Cybersurveillance : quels sont les droits de l’employeur ?

Josée Pluchet

Les salariés d’une entreprise bénéficient souvent du matériel informatique de cette dernière (ordinateur, imprimante, scanner…). Si les employeurs tolèrent en général une consultation occasionnelle d’internet à des fins personnelles, ils peuvent mettre en place des dispositifs afin d’éviter tout abus. On parle alors de cybersurveillance. L’employeur peut-il voir les sites consultés par ses salariés ? Quels sont les moyens à sa disposition pour contrôler leur activité ? Y a-t-il des limites à la cybersurveillance ? Cadremploi fait le point.
Cybersurveillance : quels sont les droits de l’employeur ?

Qu’est-ce que la cybersurveillance ?

Il est possible de définir la cybersurveillance comme l’utilisation de dispositifs pour contrôler l’usage que font les salariés d’une entreprise des technologies de l’information et de la communication mises à leur disposition.

La plupart des salariés d’une entreprise se voient attribuer un poste informatique, une tablette, un téléphone mobile... avec accès à internet. La cybersurveillance du salarié par l’employeur peut prendre de multiples formes.

Quel est l’intérêt de la cybersurveillance pour l’employeur ?

Un employeur peut être amené à surveiller au travail l’activité web de ses salariés pour plusieurs raisons.

La cybersurveillance dans un but économique

L’employeur souhaite naturellement que le temps passé par ses salariés dans l’entreprise soit un temps de travail effectif, dans le souci d’optimiser la productivité de l’entreprise.

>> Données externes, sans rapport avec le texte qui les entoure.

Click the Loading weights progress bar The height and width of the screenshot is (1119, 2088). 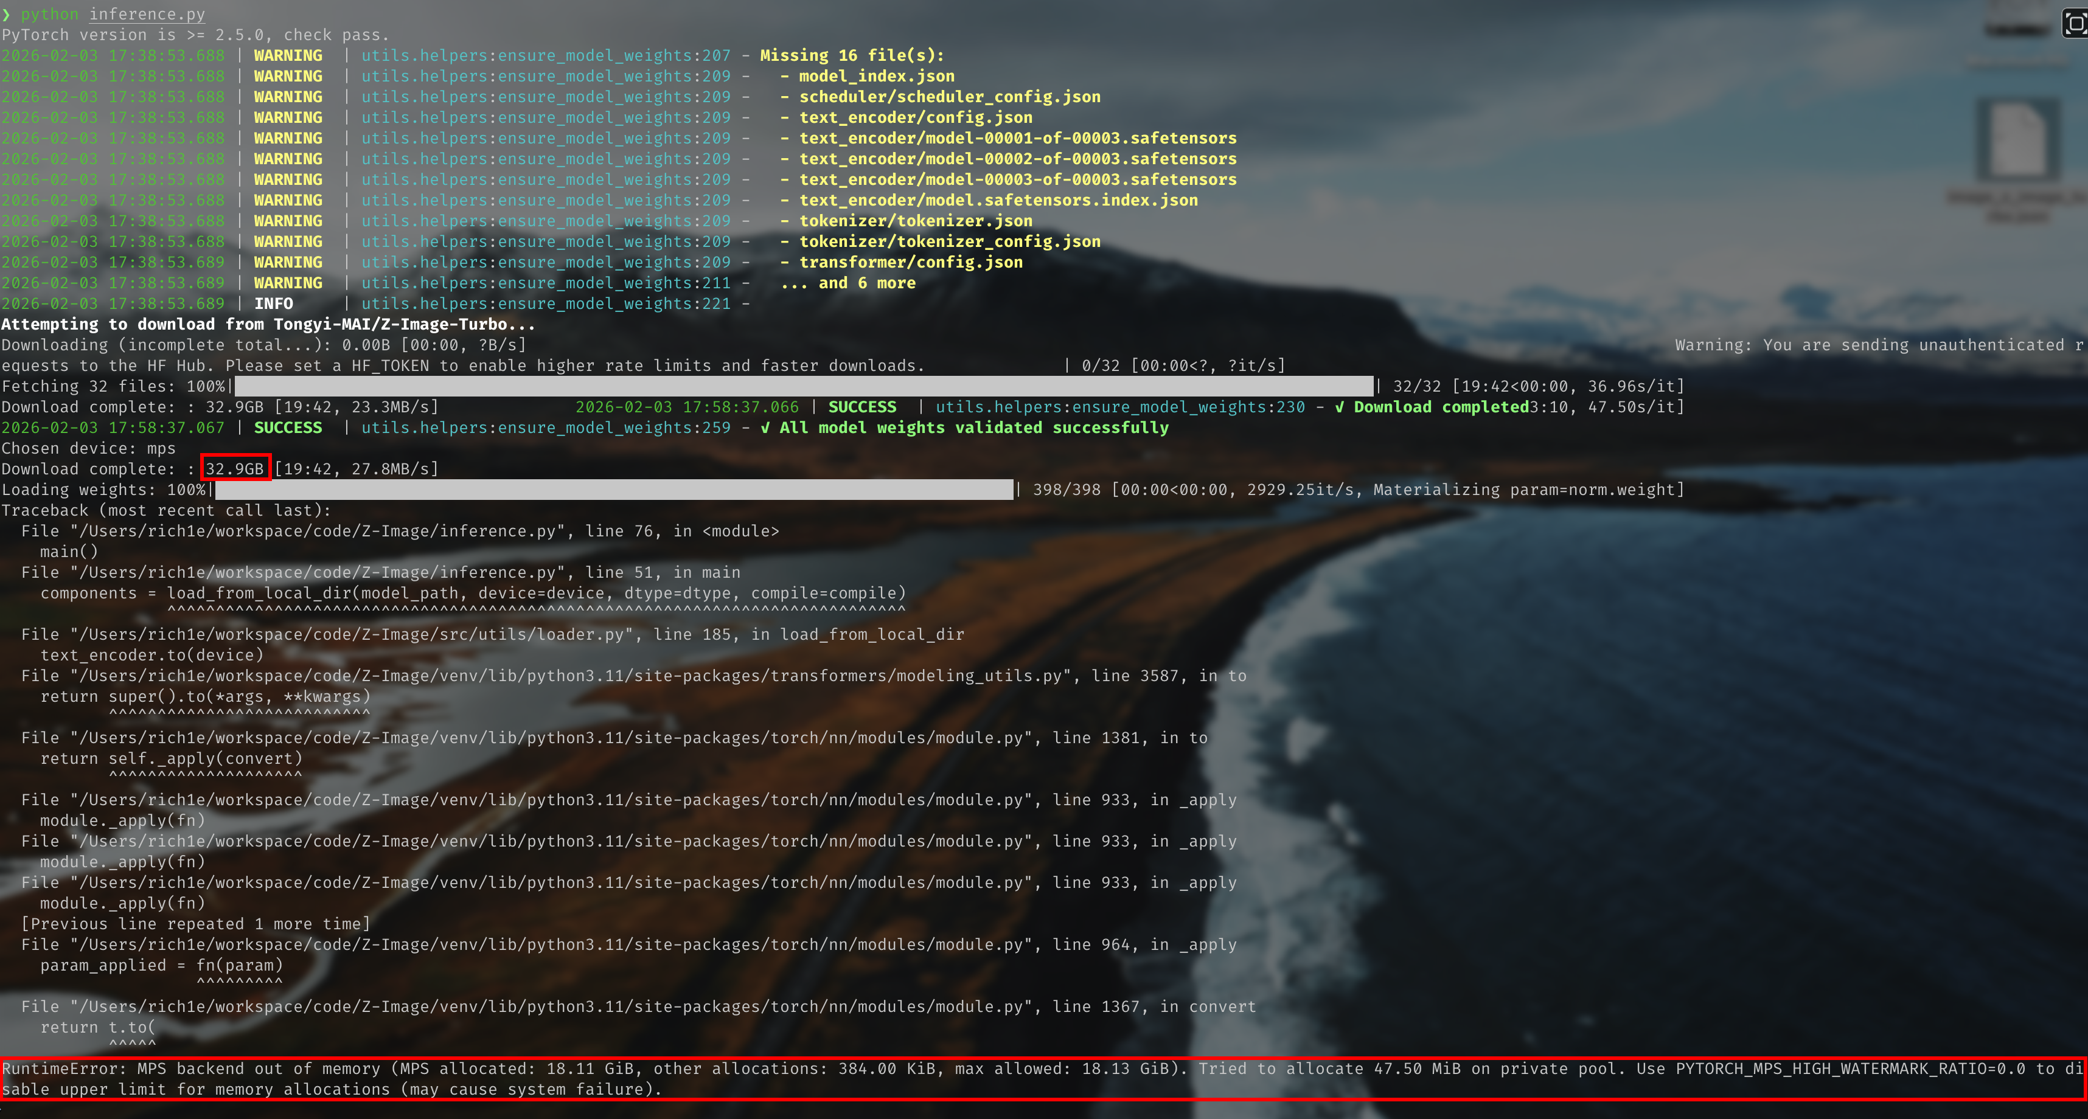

Il s’agit d’empêcher une utilisation personnelle abusive d’internet (pour consulter sa messagerie, faire des achats en ligne, aller sur des réseaux sociaux...).

Par ailleurs, l’employeur cherche à conserver les secrets professionnels de l’entreprise, et peut redouter qu’un message sortant ne contienne des informations confidentielles.

La cybersurveillance dans un objectif de sécurité

Un e-mail peut contenir un virus qui risque d’endommager les ordinateurs et de porter atteinte à la sécurité du réseau de l’entreprise.

Il peut aussi comporter des pièces jointes dont le volume provoque un encombrement des réseaux de l’entreprise.

Cybersurveillance et protection contre des infractions pénales

Certaines utilisations d’internet constituent des infractions pénales. L’employeur voudra se prémunir contre toute responsabilité pénale en contrôlant l’activité de ses salariés.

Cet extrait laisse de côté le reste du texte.